National coat of arms on the same coin.

Okay, so none of the above images are exactly breathtaking, but it's still a great deal cheaper than a $1,200 macro lense for your SLR.

Addendum: The cellphone in question is a Samsung Galaxy S2. Though its camera is rather ordinary, it does feature a "macro" feature which is, in all honesty, utter shit. I left it turned off while taking the above.

Thursday, June 21, 2012

Prometheus

After doing my level best to avoid the side-effects of fanboyism and self-induced hype, I caught a 2D screening of Ridley Scott's Alien prequel, Prometheus.

Here follows a pretty spoiler-heavy analysis.

What I liked.


Fassbender, Fassbender, and Fassbender. Oh, did I mention Fassbender? He is nothing short of stunning as the conflicted android David. When an actor plays a machine of some sort, they have the option of phoning it in and playing it straight and vacant (Terminator's T-800, Virtuosity's SID), or they can do the deeply complex (Blade Runner's Roy Batty, The Matrix trilogy's Agent Smith). Fortunately for us, Michael Fassbender is capable enough to bring an element of desirous humanity to his synthetic character.

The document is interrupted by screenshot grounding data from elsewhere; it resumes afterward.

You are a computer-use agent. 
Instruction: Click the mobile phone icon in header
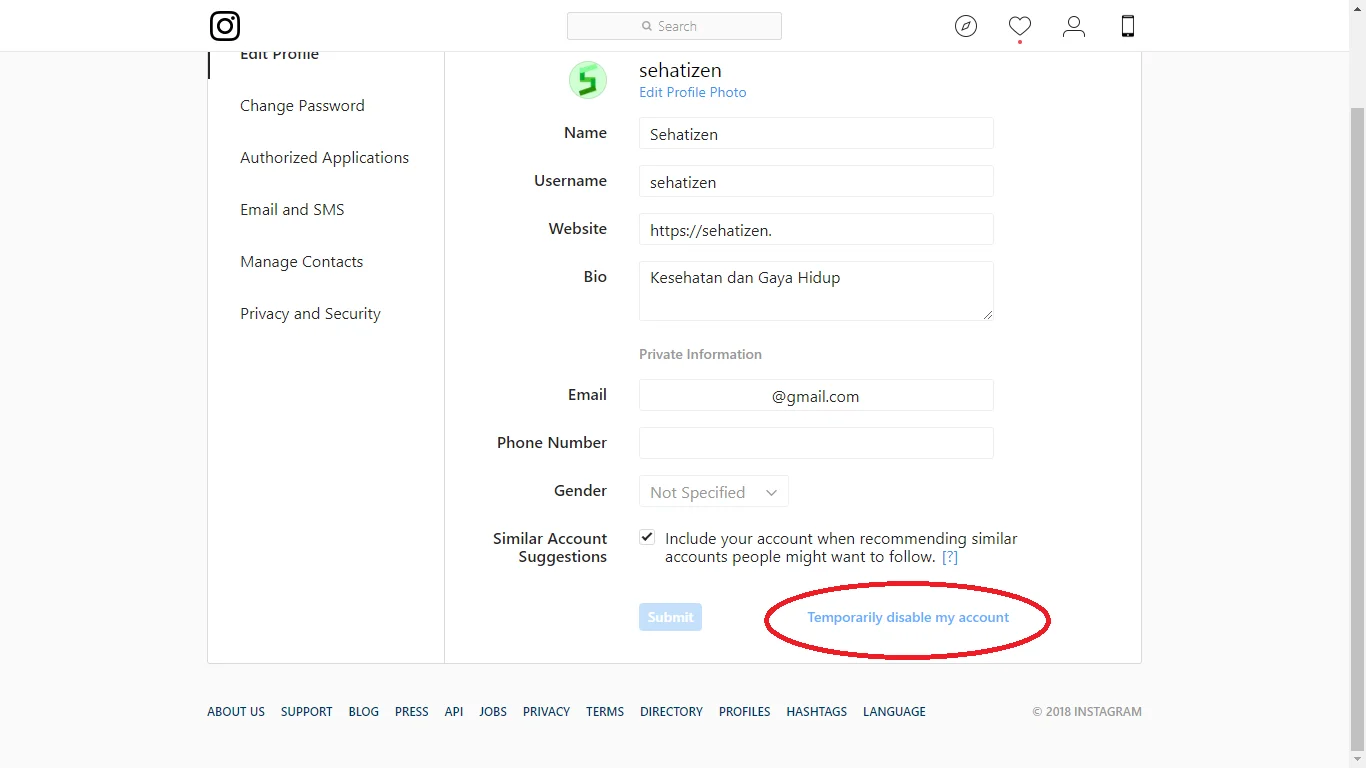1127,26
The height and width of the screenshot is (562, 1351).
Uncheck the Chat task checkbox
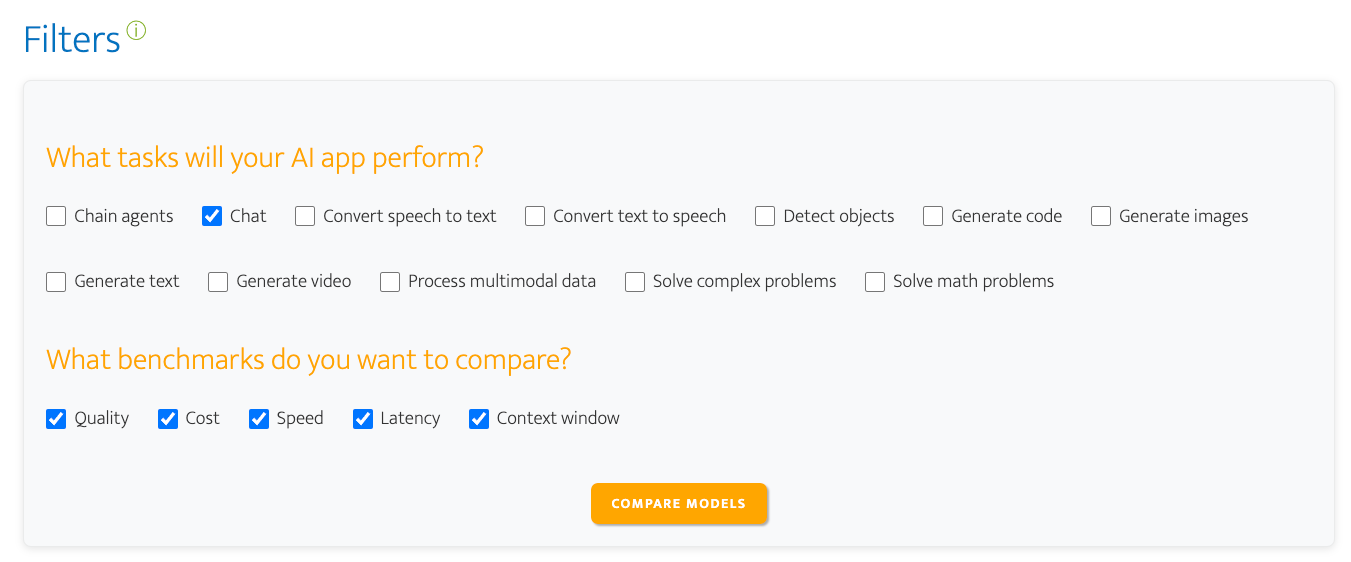click(212, 216)
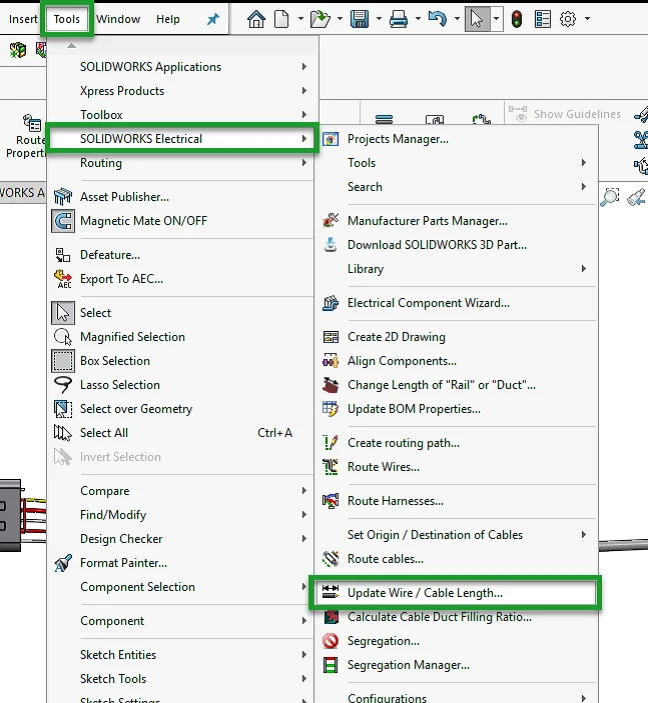Screen dimensions: 648x703
Task: Click the Save disk icon
Action: 359,19
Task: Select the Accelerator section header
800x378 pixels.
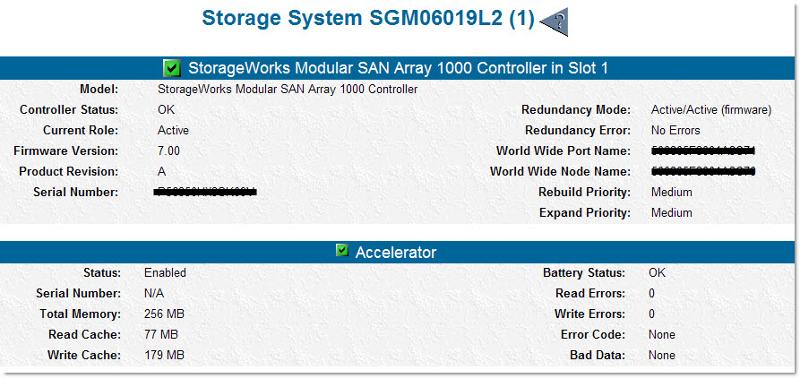Action: pos(396,252)
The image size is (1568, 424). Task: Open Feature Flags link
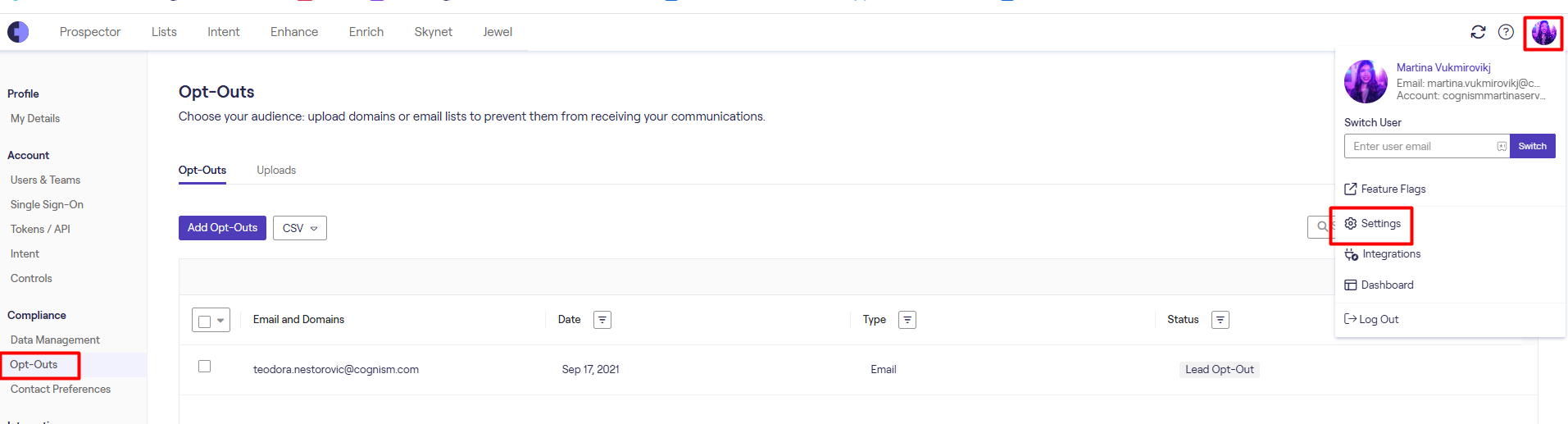pyautogui.click(x=1393, y=189)
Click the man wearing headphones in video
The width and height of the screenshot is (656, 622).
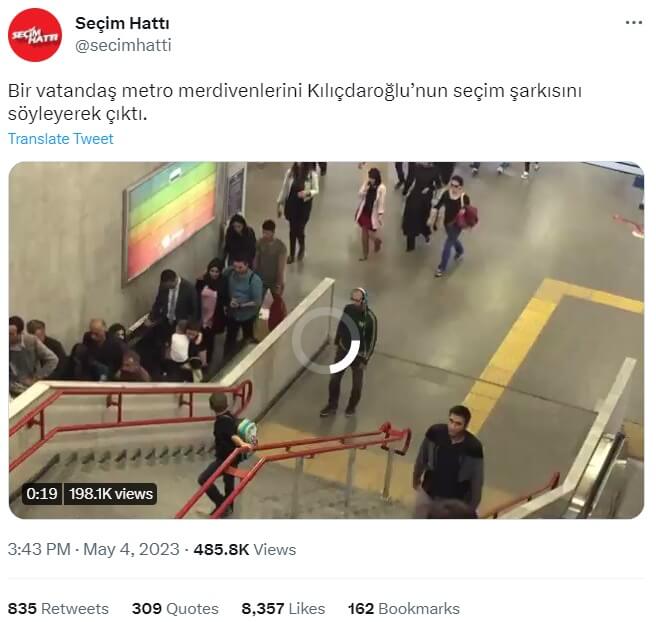352,351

We feel for him and we feel with him, even though we know that he is incapable of feeling. Or is he?


Other highlights include the continuing tradition of a strong yet vulnerable female lead played by Noomi Rapace. Never heard of her? That's fine, most folks outside of Sweden haven't, and that brings me to another laudable aspect of the film: a largely anonymous cast. Instead of shoehorning a well known actor into every available role - as the earlier films did, and as Scott easily could have done - the cast is made up of relatively unknown "everyman" actors. Considering the flimsy characterisation, every last gimmick that could make the characters relatable helps.


What I disliked.



Well, where do I begin? This film is flawed. It is flawed in serious ways, and it is flawed in many ways. The plotting is a mess and the pacing is all over the place; the first half seeps contemplatively, only to devolve into a smash-cut extravaganza of cheap tension for the second half.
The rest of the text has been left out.